◆ Record set ◆

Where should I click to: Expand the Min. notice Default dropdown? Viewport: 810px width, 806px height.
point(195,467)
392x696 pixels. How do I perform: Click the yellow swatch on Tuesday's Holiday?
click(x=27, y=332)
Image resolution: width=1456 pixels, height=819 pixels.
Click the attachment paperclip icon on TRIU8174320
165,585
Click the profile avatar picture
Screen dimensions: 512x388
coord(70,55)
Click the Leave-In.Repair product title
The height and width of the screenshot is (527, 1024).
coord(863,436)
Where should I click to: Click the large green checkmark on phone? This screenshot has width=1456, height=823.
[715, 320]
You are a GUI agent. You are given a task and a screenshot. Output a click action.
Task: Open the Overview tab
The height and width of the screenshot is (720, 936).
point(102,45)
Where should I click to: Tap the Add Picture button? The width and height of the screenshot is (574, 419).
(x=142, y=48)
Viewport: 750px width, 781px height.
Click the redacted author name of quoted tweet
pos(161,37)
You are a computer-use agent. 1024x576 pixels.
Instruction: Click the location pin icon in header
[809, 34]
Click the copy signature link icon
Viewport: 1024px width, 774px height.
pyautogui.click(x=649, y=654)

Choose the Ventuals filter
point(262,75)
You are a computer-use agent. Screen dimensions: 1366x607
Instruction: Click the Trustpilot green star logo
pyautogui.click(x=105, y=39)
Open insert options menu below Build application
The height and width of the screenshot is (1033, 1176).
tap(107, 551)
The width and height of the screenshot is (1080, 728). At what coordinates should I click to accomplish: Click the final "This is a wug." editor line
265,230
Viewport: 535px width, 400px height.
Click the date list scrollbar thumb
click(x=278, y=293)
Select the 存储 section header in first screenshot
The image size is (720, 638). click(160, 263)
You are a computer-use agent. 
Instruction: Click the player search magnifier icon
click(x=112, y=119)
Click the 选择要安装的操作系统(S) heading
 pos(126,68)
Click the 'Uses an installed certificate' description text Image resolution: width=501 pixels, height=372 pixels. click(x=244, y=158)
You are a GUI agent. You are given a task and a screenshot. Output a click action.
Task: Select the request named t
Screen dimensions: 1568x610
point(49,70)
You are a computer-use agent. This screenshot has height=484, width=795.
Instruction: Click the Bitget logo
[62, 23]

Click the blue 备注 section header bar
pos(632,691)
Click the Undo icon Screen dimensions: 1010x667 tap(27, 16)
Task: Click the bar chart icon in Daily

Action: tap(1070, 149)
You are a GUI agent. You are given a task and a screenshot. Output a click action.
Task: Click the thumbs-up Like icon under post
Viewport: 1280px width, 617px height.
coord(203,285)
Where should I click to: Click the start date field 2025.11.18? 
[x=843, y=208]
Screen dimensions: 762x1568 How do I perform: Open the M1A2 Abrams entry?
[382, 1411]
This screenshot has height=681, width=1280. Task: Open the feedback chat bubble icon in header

◆ Task ◆
Set down the lines above as they stand, starting with the first line and ending with the line that contains "Image resolution: width=1456".

◆ Your solution ◆
Where should I click to: Expand the Min. notice Default dropdown? Viewport: 810px width, 806px height.
point(195,467)
392x696 pixels. How do I perform: Click the yellow swatch on Tuesday's Holiday?
click(x=27, y=332)
Image resolution: width=1456 pixels, height=819 pixels.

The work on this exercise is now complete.